Clearly her success is founded in her music, which brings us to Always in Between, an album understandably not minded to mess much with a proven formula. Something about the melody of I’ll Be There ineffably recalls the melody of Don’t Be So Hard On Yourself. And no one’s ever going to complain about the lack of songs with the ooh-wah ooh-ooh-oohing that propelled Hold My Hand to the top. You’re waist-deep in ay-yey-yey-yeahs and ooh-woo-woos throughout. For all the contemporary sonic gimmicks familiar from the Top 40 – from tropical house synths to vaguely gospel-ish massed backing vocals, to an acoustic guitar-driven track you can tell has been made in the image of the aforementioned Sheeran, not least because it’s been co-written by Sheeran – something quite old-fashioned lurks at its centre.

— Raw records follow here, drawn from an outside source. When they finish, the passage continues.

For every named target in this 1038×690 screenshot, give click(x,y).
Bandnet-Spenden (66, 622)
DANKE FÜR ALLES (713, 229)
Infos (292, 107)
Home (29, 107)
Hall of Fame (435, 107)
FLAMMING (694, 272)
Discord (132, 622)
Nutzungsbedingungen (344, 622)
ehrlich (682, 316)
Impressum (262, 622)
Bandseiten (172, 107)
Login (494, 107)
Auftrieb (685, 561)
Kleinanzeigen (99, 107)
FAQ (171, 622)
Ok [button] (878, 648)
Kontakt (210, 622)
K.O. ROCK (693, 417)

At one extreme, it’s influenced by classic soul, heavy on the blaring brass – not so much Amy Winehouse as her less emotionally wrenching contemporary Joss Stone – and, at the other, undemanding dance-pop topped by an immediately recognisable voice, the same idea that garnered M-People vast success 20 years ago. Its best moments are what a Hendon estate agent would call “finished to a high standard”. The closing ballad Nevermind works up a genuinely powerful head of steam and the melody of 123 doesn’t need to be played incessantly at you on a plane to take up residence in your brain.

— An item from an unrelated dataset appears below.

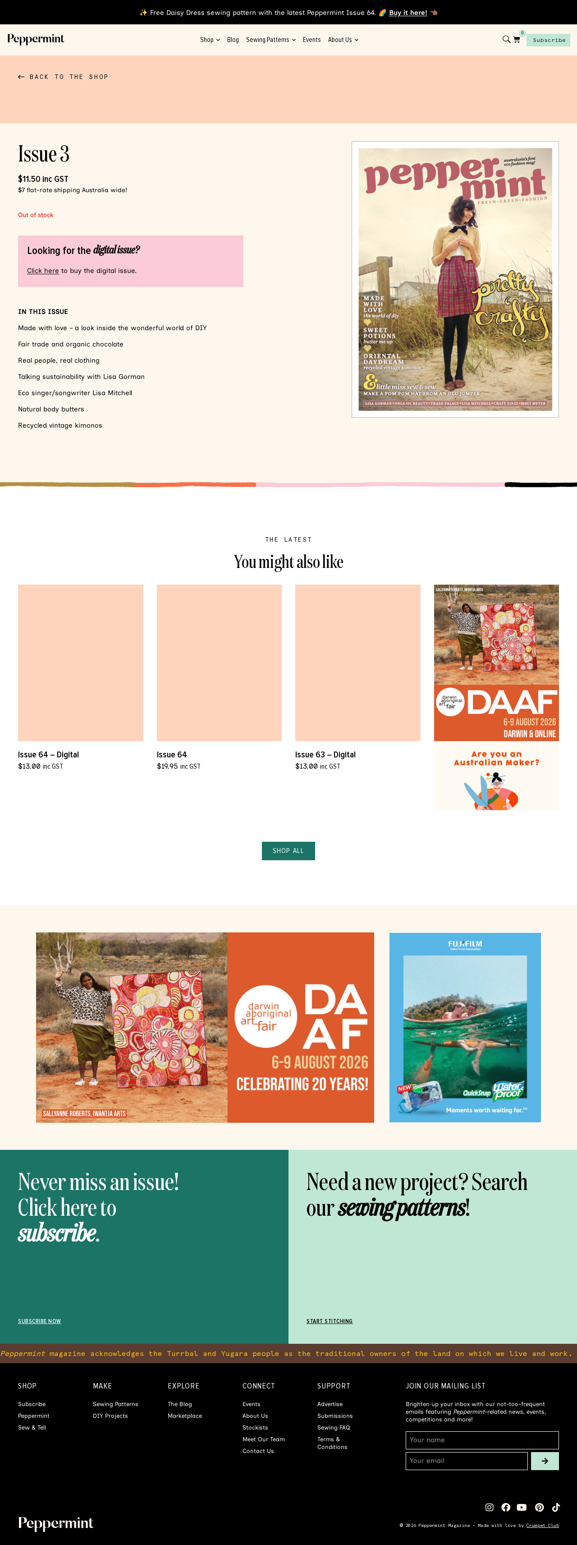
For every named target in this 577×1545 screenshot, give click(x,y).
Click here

At its least distinctive, it whizzes in one ear and out of the other at such speed that you wonder if it might not prove those conspiracy theories about the deleterious effect of streaming services on pop: that people are now deliberately writing the most unobtrusive songs possible so that listeners with a Spotify playlist burbling in the background aren’t startled into hitting fast forward. You register that it’s Glynne singing – to her credit, she’s worked out that you don’t need to go bananas with melisma to make your voice stand out – and that’s about it.

The words either opt for the old disco trick of playing musical euphoria off against lyrical heartbreak, or trade on her everywoman persona. She’s moved to tell someone how she feels about them “because I’ve had a few”. Romantic despair leads to the donning of sweatpants and a night in with a tin of premixed gin and tonic. You can see why people relate to it, you can tell it’s going to be huge: it is what pop is in 2018, but the feeling that pop can be something rather more than this is hard to shake.

This week Alexis listened to

Garden City Movement – Foreign Affair
I only just discovered Garden City Movement’s debut album Apollonia – it came out in March – but it’s fantastic: a strange and wonderful stew of house, experimental electronics and blue-eyed soul, as demonstrated here.